The panel at Prince George’s Community College included names even a casual fan of television and movies would recognize but the topic was grim—autism and the African American child.
Nearly 150 people gathered at the Largo campus for the enlightening, and at times emotional, panel discussion on African-Americans and autism spectrum disorder (ASD) sponsored by Autism Speaks and the Prince George’s County chapter of The Links. Panelists for the event included actress Tisha Campbell-Martin and LaDonna Hughley, wife of comedian D.L. Hughley. Both are mothers of sons diagnosed with ASD.
“We recognize the importance of autism and the fact that so many African-Americas are not being covered and are not receiving access to the services,” said Virgenia Embrey-Brock, president of the Prince George’s County Chapter of
The Links. “This is a way to jumpstart and get this information out to residents of Prince George’s. This brings the awareness that is needed to educate parents so they recognize that it’s not always behavioral issues, it’s a serious problem.”

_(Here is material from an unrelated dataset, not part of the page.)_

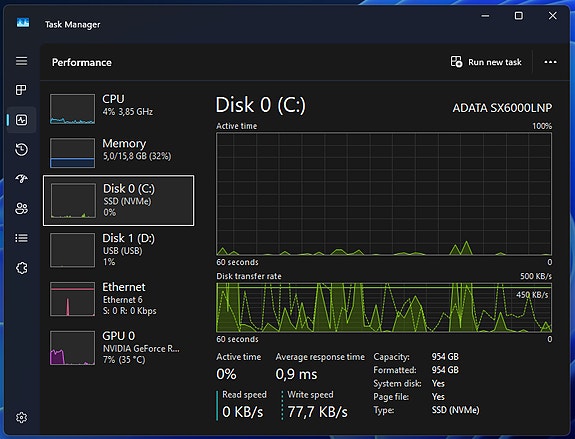Select the GPU 0 NVIDIA entry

The women emphasized the overall message that advocating for a proper diagnosis, medical care and education is most important to an ASD child’s development.
ASD is a group of complex disorders of brain development and is detected by varying degrees of difficulty in social interaction, verbal and nonverbal communication and repetitive behaviors. The disorders include autistic disorder, Rett syndrome, childhood disintegrative disorder, pervasive development disorder not-otherwise-specified (PDD-NOS) and Asperger’s syndrome.
According to the U.S. Centers for Disease Control and Prevention (CDC) 1 in 88 children is diagnosed with ASD; 1 in 252 are girls and 1 in 54 are boys. A 2008 study by the Maryland Autism and Developmental Disabilities Monitoring Project found that of 27,022 8-year olds studied in Anne Arundel, Baltimore, Carroll, Cecil, Hartford and Howard counties, ASD diagnoses was 12.9 per 1000 for Whites and 11.7 per 1000 for Blacks.
Campbell-Martin, whose 11-year-old son Xen was diagnosed with autism at 18 months old, served as moderator for the panel which covered a range of challenges for families with ASD children such as parenting, education, family support and diagnosis.
“African-American and Latino children are diagnosed two to three years after their Caucasian counterparts,” said Campbell-Martin. “The teachers and the doctors in urban areas aren’t as educated so we have to get them educated so people can have more resources and more advantages.”
Significant disparities in detection and care exists for African-American families facing ASD for several reasons including lack of access to healthcare, lack of a consistent family doctor and distrust of the medical community.
“I had three doctors sit in front of me and tell me my kid needs to be on medication,” said Campbell-Martin who opted for other methods for her son.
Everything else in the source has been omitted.